We were able to get some of that, and it was a process and a conversation. It was more like a conversation than an interrogation which really helped. To be honest, there was so much Trump bravado in his yard that I was a little nervous about what I was going to get when I knocked on the door. But he was very open and friendly. I had covered a number of Trump rallies here where people weren't like that and were openly hostile to the press. But he was fine.

Then the other young man with the Biden sign, he was less well-spoken and just took a lot more to get at what he meant. He was really earnest in what he was saying, and maybe it was because English was his second language. But we really had to walk through a lot of what his positions were.

I gave both of them copies of the story and they both liked it, so it satisfied both sides. Neither one had ever heard of the Yates poem.

A NUMBER OF THE STORIES YOU WRITE ARE COMPLEX, NUANCED, AND INCLUDE INTERESTING DETAILS. DO YOU FIND THAT CERTAIN TYPES OF STORIES LEND THEMSELVES WELL TO PILLAR 3?
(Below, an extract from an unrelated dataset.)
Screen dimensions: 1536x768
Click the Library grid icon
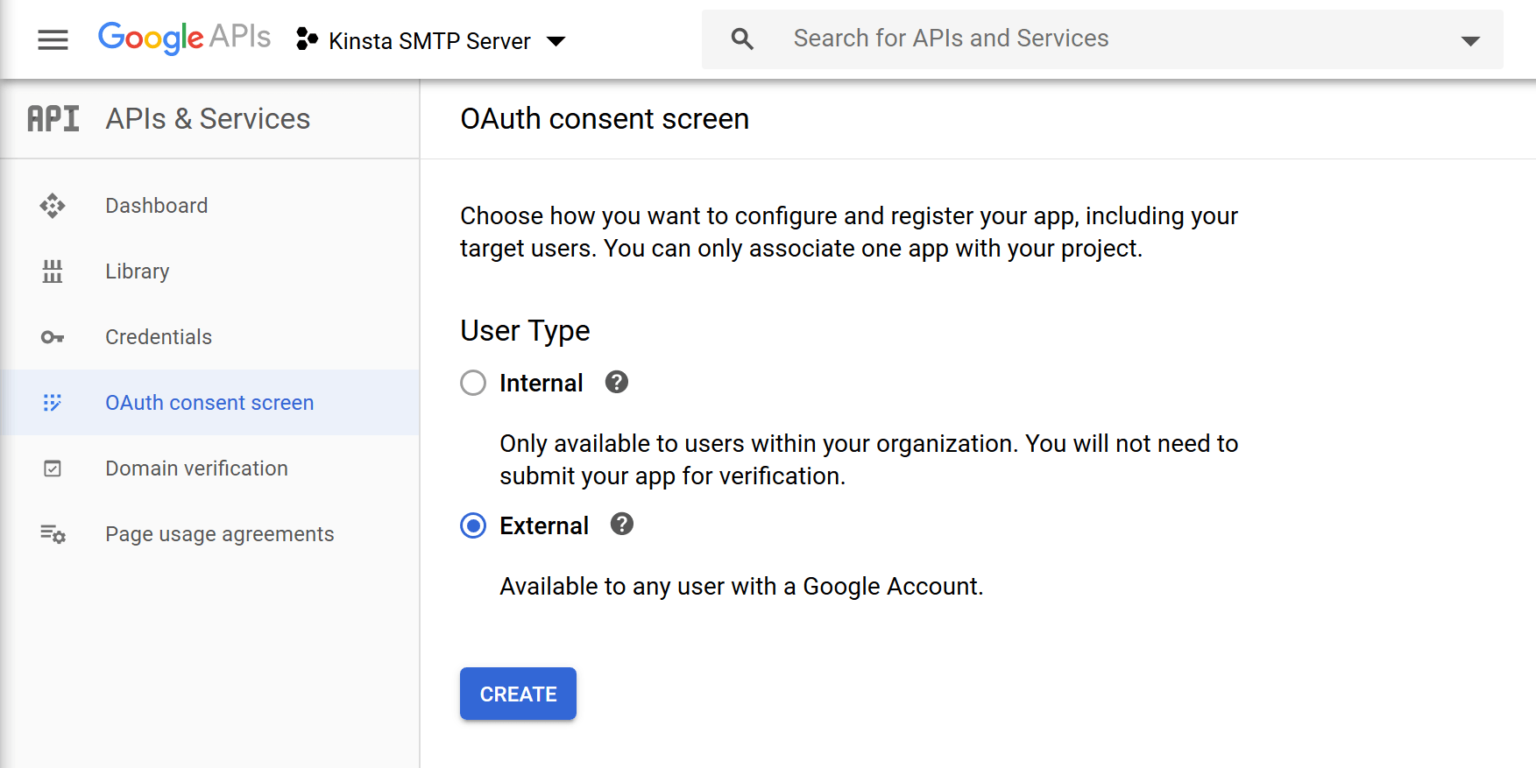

JD: I found that context is really a journalist's best friend, and if you can explore that context and get a fuller understanding of it for yourself and then find a way to convey that to readers, that's just going to improve your journalism and improve your story. That's what I try to do, even when I'm writing what we call in the lingo, a “quick and dirty story.”

A little context goes a long way, and it can provide, as you mentioned, some nuance. I guess, are there certain stories that lend more to it. Well, obviously I think the deeper dives, that definitely lends itself to it. But you can use it in your everyday reporting as well. We focus so much as journalists on the who, what, when, and where, but so often it's that why that makes your story so much richer and so much more meaningful.
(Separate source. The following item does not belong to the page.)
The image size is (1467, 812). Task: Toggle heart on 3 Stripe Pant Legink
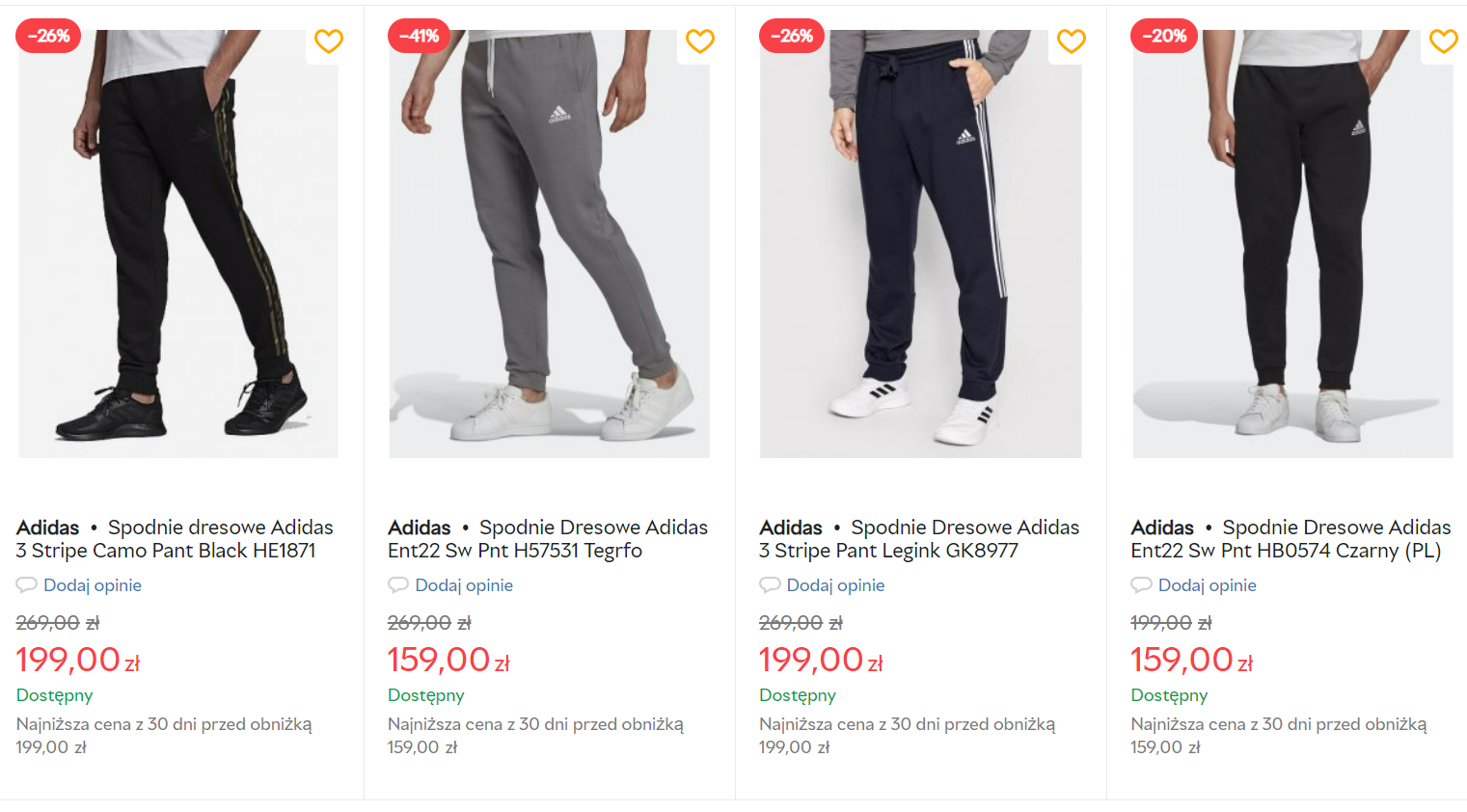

WHAT ADVICE WOULD YOU GIVE JOURNALISTS WHO WANT TO INCORPORATE COMPLEXITY IN THEIR PIECES, BUT DUE TO WORD COUNT CONSTRAINTS OR DEADLINES, THEY DON’T BELIEVE THEY CAN?

JD: My advice is pretty much just report until you get the story. You just have to keep reporting. There are things you have to do for daily, and you have to grind things out. But it's never the last bite of the apple. You can do things over time.
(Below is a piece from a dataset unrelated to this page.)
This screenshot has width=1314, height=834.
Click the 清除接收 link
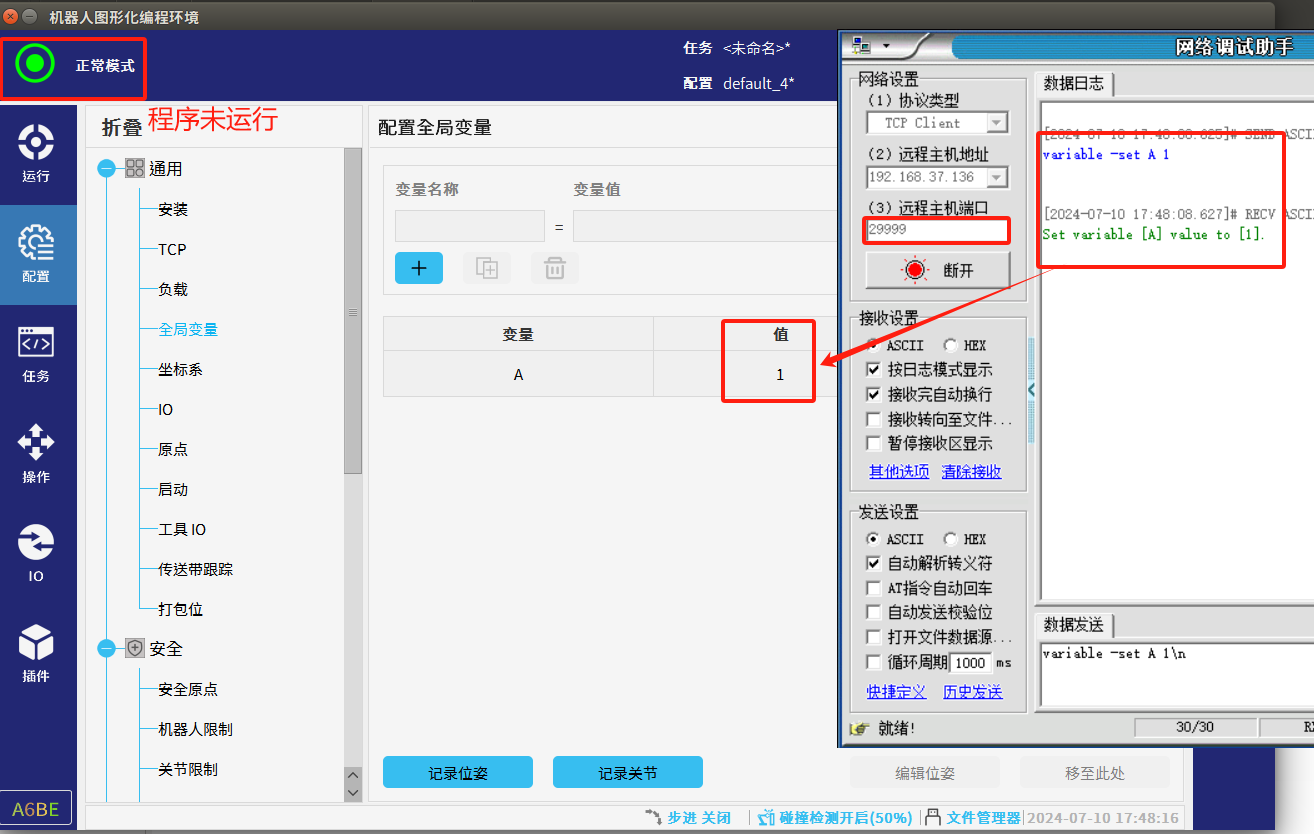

I think one of the things that we don't talk enough about in newsrooms is that people form opinions about issues over time and through repetition. They don't read an 8000-word story or however many I wind up writing and go, "Oh, okay. Now I've made up my mind." They consume a lot of different things.

If you don't have the luxury of spending more time or writing a much longer narrative, if you think about your reporting as a continuum as opposed to the end stage and the final product, you get another bite of the apple down the line. You can maybe add more context then or more nuance, or look at it from a different angle or a different side.

ANY CLOSING WORDS?

JD: I think for journalists we're under incredible stresses and pressures, and then we have the added benefit of people hating us. But we're doing something that's really important. Human communication is one of the most fundamental things we do. If we look at it, our job is communicating with our readers as opposed to lecturing our readers or things like that. It's just going to help all of us, and it's going to help our country.

We somehow have to find a way to stop talking past each other and stop talking at each other and start talking with each other. I think we as journalists can take a big step [in that direction] and say, "Maybe you didn't think about this, but this is what I found in my reporting.”